§ GIVEN PASSAGE:
== Segment start ==
Allogeneic SCT is a viable option for younger patients with CLL, particularly if they have not responded to alkylating agents and/or nucleoside analogs and are in an advanced stage of disease. The series reported to date, including a majority of patients with advanced refractory disease, has documented a CR rate in excess of 70%. The response is sustained in most patients, although reported follow-up is typically short. SCT using nonablative conditioning regimens has produced encouraging results and should be considered in the setting of a clinical trial, particularly for patients > 60 years.
Since the median age of patients with CLL is usually higher than the age considered acceptable for allogeneic SCT, autologous transplants using purged marrow have also been investigated. In general, results have been disappointing, with the best results seen in patients with responsive disease and low tumor burdens—a group that might have fared well without a transplant.
== Segment end ==
§ QUESTIONS ON THE MATERIAL:
1 – Condense the paragraph of the CLL transplant passage that begins "Allogeneic SCT is a viable option" into a shorter paragraph that keeps its main facts.
2 – From the CLL transplant passage, copy out the text from "Allogeneic SCT is" to "patients > 60 years.".

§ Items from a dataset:
== Segment start ==
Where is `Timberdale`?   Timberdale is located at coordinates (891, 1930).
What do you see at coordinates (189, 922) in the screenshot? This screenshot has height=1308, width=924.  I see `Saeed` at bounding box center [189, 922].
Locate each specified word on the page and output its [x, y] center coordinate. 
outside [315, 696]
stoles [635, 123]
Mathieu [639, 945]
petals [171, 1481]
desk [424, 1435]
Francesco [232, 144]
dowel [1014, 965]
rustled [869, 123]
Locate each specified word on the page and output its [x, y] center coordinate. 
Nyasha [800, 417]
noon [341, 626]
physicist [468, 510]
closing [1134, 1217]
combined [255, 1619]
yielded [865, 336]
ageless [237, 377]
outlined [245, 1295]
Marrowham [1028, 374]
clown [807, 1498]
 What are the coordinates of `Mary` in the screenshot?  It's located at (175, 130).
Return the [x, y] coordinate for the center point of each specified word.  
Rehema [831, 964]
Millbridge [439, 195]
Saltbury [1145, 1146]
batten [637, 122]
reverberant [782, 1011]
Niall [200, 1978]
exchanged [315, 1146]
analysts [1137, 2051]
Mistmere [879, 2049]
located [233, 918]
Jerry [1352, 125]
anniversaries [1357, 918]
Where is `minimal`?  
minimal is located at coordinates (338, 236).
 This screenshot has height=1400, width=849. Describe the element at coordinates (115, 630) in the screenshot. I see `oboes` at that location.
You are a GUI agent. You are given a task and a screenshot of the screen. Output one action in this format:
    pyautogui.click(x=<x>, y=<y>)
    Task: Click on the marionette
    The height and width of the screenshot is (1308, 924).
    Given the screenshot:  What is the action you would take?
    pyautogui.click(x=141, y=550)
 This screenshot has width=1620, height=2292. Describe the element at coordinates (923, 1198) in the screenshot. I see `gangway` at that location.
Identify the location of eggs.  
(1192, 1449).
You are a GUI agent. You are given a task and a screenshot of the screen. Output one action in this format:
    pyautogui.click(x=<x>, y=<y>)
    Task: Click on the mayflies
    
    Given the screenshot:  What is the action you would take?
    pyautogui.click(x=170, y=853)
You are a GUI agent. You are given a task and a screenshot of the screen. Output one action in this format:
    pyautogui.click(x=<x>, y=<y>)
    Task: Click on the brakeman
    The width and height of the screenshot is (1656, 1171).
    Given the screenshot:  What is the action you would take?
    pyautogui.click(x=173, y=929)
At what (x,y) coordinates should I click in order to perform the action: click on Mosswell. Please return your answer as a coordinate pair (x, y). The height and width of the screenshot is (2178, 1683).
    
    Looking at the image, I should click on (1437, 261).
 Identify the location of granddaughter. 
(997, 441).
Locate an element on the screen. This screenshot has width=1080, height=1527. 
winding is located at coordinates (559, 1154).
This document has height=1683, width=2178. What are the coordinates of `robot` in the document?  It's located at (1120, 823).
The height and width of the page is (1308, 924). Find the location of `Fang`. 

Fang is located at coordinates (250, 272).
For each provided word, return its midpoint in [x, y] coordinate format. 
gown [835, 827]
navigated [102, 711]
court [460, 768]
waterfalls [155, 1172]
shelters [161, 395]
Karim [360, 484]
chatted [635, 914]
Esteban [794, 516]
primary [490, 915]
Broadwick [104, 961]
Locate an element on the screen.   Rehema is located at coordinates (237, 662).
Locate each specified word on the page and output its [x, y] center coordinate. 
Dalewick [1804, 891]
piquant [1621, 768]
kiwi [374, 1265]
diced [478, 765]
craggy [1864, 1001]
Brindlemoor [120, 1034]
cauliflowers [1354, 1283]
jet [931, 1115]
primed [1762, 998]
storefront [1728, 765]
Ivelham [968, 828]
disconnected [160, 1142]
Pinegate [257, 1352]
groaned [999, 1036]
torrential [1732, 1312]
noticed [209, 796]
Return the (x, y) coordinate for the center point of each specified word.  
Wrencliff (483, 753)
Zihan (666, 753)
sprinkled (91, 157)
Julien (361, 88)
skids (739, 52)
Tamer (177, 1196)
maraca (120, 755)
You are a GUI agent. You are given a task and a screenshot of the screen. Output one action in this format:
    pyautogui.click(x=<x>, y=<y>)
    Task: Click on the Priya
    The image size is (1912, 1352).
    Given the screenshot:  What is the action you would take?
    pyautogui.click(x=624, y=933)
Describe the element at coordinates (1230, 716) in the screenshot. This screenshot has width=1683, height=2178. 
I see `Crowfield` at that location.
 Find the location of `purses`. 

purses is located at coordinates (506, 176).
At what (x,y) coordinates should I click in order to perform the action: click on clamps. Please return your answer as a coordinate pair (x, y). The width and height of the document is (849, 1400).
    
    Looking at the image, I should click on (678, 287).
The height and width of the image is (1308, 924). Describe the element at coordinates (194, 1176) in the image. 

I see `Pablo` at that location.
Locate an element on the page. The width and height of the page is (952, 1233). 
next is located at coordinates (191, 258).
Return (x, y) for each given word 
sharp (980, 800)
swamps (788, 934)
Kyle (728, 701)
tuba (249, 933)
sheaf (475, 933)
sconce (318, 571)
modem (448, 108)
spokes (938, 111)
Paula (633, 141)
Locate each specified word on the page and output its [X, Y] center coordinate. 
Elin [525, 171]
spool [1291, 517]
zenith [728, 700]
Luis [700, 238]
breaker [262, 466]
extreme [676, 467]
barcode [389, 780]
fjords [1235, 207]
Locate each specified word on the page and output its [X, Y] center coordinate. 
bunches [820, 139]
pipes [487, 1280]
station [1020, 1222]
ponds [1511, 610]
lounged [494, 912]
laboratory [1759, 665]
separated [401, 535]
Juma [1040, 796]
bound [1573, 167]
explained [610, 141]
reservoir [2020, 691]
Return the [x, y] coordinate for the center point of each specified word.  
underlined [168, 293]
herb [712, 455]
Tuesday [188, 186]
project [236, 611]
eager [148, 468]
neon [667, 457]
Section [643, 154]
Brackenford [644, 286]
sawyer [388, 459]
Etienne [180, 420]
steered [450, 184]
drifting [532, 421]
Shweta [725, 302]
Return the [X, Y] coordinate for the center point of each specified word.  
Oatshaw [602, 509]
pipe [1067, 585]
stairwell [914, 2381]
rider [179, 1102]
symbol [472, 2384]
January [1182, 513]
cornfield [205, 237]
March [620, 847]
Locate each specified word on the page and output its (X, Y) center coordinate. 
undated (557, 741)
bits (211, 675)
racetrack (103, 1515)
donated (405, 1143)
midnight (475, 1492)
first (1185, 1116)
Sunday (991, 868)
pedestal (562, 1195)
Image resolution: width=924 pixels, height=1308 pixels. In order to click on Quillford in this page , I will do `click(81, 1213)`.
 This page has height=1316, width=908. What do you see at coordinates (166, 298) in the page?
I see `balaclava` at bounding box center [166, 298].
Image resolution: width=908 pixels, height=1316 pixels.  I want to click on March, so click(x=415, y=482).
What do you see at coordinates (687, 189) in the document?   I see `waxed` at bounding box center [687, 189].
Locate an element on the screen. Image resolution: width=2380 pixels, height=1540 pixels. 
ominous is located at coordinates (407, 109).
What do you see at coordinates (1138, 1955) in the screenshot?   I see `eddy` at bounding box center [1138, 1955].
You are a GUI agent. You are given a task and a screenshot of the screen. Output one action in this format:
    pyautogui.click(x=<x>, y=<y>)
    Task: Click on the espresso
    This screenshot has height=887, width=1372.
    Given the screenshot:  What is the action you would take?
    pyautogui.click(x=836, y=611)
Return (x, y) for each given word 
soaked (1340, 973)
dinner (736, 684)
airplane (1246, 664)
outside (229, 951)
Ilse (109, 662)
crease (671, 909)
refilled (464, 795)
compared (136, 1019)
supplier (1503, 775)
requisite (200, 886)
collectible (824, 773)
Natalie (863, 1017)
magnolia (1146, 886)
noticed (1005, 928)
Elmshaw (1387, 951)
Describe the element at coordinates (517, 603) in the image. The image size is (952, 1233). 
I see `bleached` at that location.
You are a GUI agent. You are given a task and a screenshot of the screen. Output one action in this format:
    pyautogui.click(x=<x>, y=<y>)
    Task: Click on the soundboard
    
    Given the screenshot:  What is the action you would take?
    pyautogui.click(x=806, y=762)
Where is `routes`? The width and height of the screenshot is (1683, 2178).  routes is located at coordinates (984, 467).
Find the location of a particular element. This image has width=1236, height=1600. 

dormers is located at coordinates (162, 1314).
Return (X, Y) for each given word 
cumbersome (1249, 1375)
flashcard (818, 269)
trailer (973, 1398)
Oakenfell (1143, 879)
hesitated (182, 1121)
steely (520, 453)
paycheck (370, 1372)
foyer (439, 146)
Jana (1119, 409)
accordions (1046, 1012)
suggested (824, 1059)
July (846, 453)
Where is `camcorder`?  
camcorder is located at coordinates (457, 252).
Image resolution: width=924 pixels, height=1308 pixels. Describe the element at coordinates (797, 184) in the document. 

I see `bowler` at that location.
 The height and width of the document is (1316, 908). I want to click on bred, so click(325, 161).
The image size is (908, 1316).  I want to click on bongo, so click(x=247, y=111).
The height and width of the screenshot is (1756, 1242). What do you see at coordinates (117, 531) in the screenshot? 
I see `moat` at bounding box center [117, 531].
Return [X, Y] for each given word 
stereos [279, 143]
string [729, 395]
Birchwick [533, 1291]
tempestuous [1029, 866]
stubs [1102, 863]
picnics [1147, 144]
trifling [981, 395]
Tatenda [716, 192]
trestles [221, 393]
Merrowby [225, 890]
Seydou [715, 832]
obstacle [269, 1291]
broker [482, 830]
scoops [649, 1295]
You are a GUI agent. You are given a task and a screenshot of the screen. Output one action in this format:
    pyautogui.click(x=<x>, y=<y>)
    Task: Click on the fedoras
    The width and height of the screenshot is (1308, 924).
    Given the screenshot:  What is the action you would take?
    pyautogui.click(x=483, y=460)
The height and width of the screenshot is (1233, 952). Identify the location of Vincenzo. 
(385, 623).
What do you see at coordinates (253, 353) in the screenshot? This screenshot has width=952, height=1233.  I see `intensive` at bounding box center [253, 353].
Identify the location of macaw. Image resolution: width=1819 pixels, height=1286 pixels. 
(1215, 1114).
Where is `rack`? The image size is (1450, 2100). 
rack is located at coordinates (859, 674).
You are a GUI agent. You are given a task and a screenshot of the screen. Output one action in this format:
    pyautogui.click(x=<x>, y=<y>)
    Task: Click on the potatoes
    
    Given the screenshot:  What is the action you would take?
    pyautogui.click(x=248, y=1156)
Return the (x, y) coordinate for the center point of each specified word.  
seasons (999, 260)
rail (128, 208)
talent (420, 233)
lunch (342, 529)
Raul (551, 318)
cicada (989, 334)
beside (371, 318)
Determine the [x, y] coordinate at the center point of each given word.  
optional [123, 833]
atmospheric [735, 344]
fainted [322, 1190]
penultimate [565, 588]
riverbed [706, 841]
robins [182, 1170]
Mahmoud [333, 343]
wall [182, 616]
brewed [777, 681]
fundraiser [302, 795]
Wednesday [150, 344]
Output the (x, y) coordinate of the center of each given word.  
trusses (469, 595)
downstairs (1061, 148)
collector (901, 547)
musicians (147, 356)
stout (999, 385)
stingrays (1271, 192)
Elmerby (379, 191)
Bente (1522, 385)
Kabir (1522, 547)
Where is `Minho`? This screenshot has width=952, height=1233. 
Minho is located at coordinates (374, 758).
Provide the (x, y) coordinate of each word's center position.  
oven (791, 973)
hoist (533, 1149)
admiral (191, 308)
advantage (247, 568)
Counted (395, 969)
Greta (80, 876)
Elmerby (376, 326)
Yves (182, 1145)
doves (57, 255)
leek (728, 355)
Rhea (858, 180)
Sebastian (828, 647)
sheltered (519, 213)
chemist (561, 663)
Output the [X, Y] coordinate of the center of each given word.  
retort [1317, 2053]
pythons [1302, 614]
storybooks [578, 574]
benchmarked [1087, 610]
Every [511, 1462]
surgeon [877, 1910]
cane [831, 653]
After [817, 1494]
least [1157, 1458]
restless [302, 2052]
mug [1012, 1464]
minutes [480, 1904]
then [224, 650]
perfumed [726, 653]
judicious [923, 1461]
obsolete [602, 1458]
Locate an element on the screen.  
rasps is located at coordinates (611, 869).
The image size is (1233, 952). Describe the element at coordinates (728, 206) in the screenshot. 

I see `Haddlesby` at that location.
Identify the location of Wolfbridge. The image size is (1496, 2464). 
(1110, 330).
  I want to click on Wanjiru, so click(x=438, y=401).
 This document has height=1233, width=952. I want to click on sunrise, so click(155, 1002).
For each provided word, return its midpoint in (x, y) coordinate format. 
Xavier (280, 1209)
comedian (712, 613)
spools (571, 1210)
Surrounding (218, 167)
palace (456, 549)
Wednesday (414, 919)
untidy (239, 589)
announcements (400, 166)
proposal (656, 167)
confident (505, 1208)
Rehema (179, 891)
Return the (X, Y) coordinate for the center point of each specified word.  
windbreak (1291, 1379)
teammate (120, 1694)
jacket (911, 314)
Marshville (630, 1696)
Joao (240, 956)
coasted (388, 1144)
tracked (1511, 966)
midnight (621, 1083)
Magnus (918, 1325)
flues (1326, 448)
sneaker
== Segment end ==
§ ANSWER LIST:
1 – Allogeneic SCT is a viable option for younger CLL patients, especially those with advanced disease that has not responded to alkylating agents and/or nucleoside analogs. Reported series, mostly of advanced refractory cases, show a CR rate above 70%, and the response is sustained in most patients, though follow-up is typically short. Nonablative conditioning has given encouraging results and should be considered within a clinical trial, particularly for patients over 60.

2 –
Allogeneic SCT is a viable option for younger patients with CLL, particularly if they have not responded to alkylating agents and/or nucleoside analogs and are in an advanced stage of disease. The series reported to date, including a majority of patients with advanced refractory disease, has documented a CR rate in excess of 70%. The response is sustained in most patients, although reported follow-up is typically short. SCT using nonablative conditioning regimens has produced encouraging results and should be considered in the setting of a clinical trial, particularly for patients > 60 years.